Cette opération s’inscrit dans le cadre de la politique nationale visant à garantir le droit à l’éducation en milieu carcéral et à consolider les mécanismes de préparation à la réinsertion sociale des personnes détenues, à travers la poursuite de leur scolarité et le renforcement de leurs acquis pédagogiques. Elle traduit également la volonté des pouvoirs publics de faire de la formation un levier central de réhabilitation et de retour progressif à la vie sociale.
Selon les données communiquées, cette session du BEM concerne plus de 5 181 candidats incarcérés à l’échelle nationale, répartis sur plusieurs centres d’examen dédiés au sein des établissements pénitentiaires. L’organisation a été mise en place dans le respect des conditions réglementaires et pédagogiques requises, afin de garantir le bon déroulement des épreuves dans un cadre encadré et sécurisé.
Au niveau de l’établissement de Misserghine, 81 détenus participent à cet examen. Ils sont répartis sur six salles d’examen et encadrés par 26 superviseurs mobilisés pour assurer le bon déroulement des épreuves dans des conditions strictes d’organisation et de discipline.
La cérémonie officielle de lancement s’est déroulée en présence du procureur général près la cour d’Oran, de représentants de la direction de l’éducation de la wilaya, ainsi que des responsables des établissements pénitentiaires. Y ont également pris part des cadres de la structure externe de l’administration pénitentiaire chargée de la réinsertion sociale des détenus, en plus des autorités sécuritaires, militaires et locales.

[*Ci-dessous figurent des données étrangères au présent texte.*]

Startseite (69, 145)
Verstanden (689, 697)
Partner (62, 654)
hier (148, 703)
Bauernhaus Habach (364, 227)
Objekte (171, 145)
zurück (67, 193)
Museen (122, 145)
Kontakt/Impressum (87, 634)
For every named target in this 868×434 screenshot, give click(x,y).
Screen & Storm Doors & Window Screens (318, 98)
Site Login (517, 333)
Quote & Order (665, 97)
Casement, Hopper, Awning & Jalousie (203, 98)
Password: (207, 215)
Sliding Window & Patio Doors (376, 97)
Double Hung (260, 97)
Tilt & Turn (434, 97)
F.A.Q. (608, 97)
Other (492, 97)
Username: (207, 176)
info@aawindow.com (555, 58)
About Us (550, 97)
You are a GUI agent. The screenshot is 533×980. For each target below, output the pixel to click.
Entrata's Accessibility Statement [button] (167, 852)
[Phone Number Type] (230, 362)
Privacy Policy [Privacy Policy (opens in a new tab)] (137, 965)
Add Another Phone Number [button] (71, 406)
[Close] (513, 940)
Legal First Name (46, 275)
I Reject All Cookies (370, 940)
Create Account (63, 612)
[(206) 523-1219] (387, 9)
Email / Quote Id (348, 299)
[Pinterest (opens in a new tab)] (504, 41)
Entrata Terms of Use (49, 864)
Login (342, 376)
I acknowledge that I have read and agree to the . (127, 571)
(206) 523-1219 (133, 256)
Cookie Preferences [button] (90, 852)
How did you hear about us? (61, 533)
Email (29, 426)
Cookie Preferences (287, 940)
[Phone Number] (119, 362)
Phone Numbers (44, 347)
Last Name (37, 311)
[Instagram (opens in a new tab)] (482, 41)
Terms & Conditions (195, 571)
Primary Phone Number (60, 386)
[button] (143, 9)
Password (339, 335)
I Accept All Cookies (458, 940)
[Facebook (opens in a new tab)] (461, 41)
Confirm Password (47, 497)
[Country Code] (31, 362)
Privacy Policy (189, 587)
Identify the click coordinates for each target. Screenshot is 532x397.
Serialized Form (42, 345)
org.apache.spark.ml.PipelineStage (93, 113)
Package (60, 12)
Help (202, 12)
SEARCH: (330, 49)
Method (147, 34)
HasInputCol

Un dispositif éducatif soutenu et élargi
Cette dynamique éducative s’appuie par ailleurs sur un large réseau d’accompagnement associatif. À l’échelle nationale, 509 associations participent à l’encadrement et au suivi des détenus dans leurs parcours de formation et d’apprentissage, contribuant ainsi au renforcement des actions de réinsertion et de soutien pédagogique.
Au-delà de son aspect organisationnel, cette opération illustre l’importance accordée à l’éducation en milieu carcéral comme outil de réhabilitation sociale. Elle vise à offrir aux détenus des opportunités concrètes de formation et de qualification, afin de faciliter leur réinsertion sociale et professionnelle à l’issue de leur peine, dans une approche globale centrée sur la seconde chance et la reconstruction du parcours individuel.